Refer to [Configuring Git Credentials page to set up your own GitLab token.
- The newly created Data Product shall be listed in the
Builder > My Data Products
page and its details can be viewed by selecting it.
- Go back to the templates and create the desired workload and output port.
In this phase, when inside the wizard, it is important to associate the components to the Data Product that was just created.
This way when the repository will be created and registered inside witboost, you will see the components associated with the Data Product directly on its details page.
Refer to Update Data Product Metadata page to understand how to update the metadata of a data product.
If you need to import metadata from an infrastructure service like AWS into your output port or workload, the Reverse Provisioning feature provides a convenient solution. It enables you to effortlessly integrate the desired metadata, potentially saving you a significant amount of time. You can find more information about it in the Reverse Provisioning documentation.
Data Product validation
The Data Product Descriptor is the main definition of the Data Product, and it will be used to send information to the other modules. For this reason, it is important that it respects some fundamental rules and it is compliant with the platform requirements;
To make those checks, in the Control Panel
you can test it against platform policies on the target environment. When a descriptor is declared compliant by the platform, you can deploy it.
To get more details on this workflow you can check the Deploy section.
Obtaining a preview descriptor
The preview descriptor panel, on the right side of the control panel, as shown below, is used to obtain a complete overview on the data product descriptor. That means you will see in advance the descriptor that is sent to the Provisioning Coordinator and the Marketplace Plugin, so to be sure everything is fine before deploy or release.
To get a preview for a different release, simply select a different one from the drop-down menu. The preview will load automatically.
If instead, you want to obtain a preview descriptor for a different target environment, simply select a different environment from the drop-down menu on top of the preview box. The Preview descriptor window will refresh automatically after each of the operations: commit
, release
or new snapshot
.
The HEAD release is the latest version of a data product that is found in the repository. It can diverge from the latest released version if no commit is performed.
The descriptor contains all the metadata about the data product and its components. It is sent to the Provisioning Coordinator to generate a provisioning plan and to the Marketplace Plugin to update the Data Products Marketplace.
Testing Compliance with Governance Policies
The policies tests box, on the left side of the control panel as shown below, lists all previous policies checks performed and their detailed results. Policies check history is available as long as user browser data remains untouched.
After selecting a release, policy tests can be launched through the Launch test button.
You can define different policies according to the environment. So be sure to select the right environment before launching tests!
Inspecting failed policies checks
After you click on Launch Test
, the Preview | Test
panel will show a list of all policy checks performed.
If any of them failed during a test, the status of the test will be KO
, as shown below.
To see which check is failing, expand the test result by clicking on the arrow.
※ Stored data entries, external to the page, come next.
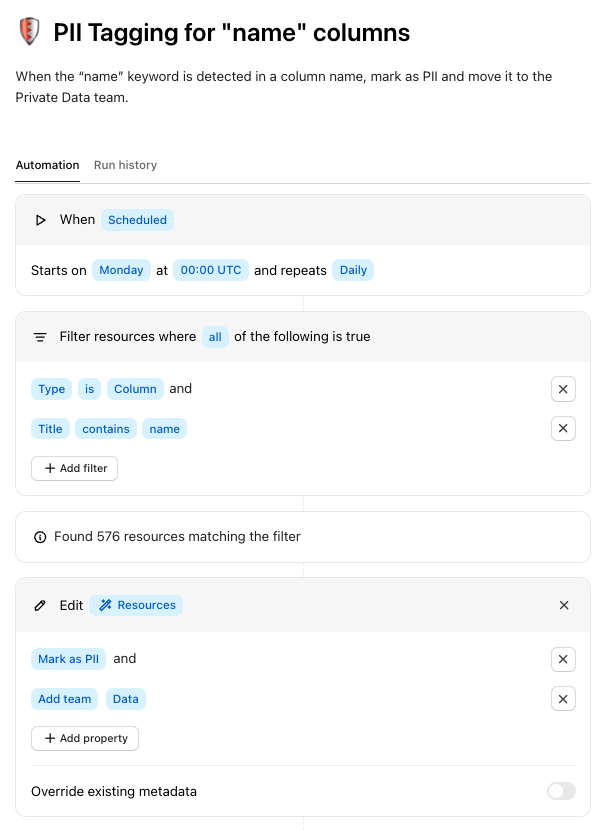The width and height of the screenshot is (605, 830).
Task: Open the 'all' condition selector
Action: [x=215, y=337]
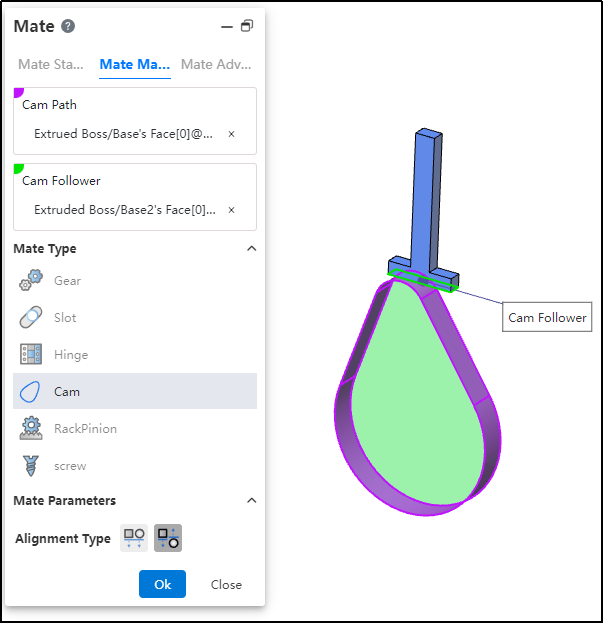Pick the Hinge mate icon
The height and width of the screenshot is (623, 603).
click(31, 354)
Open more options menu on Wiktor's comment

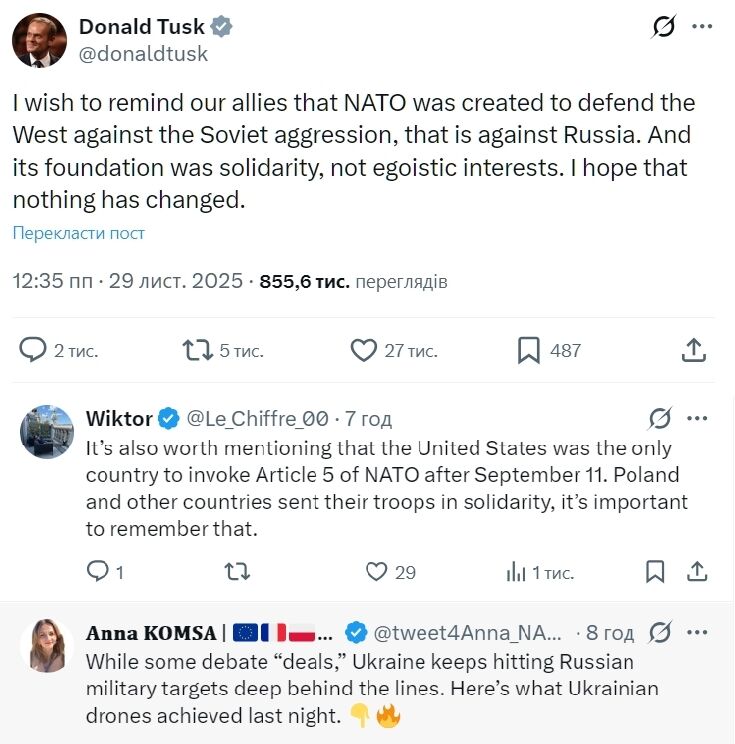pos(697,417)
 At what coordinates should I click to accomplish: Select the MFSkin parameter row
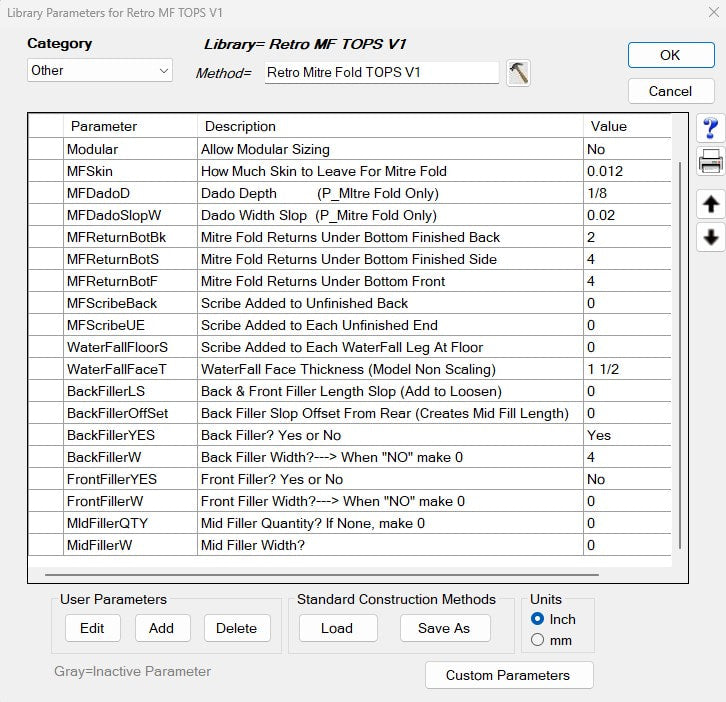(x=130, y=171)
You will see a list of all checks that have been performed during a test:
Each failing check contains detailed information about the error. To open the details of the error, click on the failed check:
In this view, you will see three panels:
Policy
panel: contains the policy itself, highlighting which specific rule has not been fulfilledDescriptor
panel: contains the descriptor of the data product as a referenceError Info
panel: contains the error coming directly from the CUE runtime environment
In the example above, the error is caused by some missing fields in one of the components of the data product (i.e. urn:dmb:cmp:finance:cashflow:0:cashflows-calculation
).
Those fields are specified in the Error Info
panel: specific.bucket
, specific.cdpEnvironment
, specific.folder
.
Async validation
You have the possibility to validate a data product also in an asynchronous way. This means that if you have a specific provisioner which performs long running validation tasks, i.e. validation tasks that require a lot of time to be executed, you will find it useful to run those tasks asynchronously to not encounter some timeout errors.
The async validation performs the same operations as discussed above but calls the /v2/validate
API of the provisioning coordinator (and also the /v2/validate
of each specific provisioner).
See Async validation section to enable it.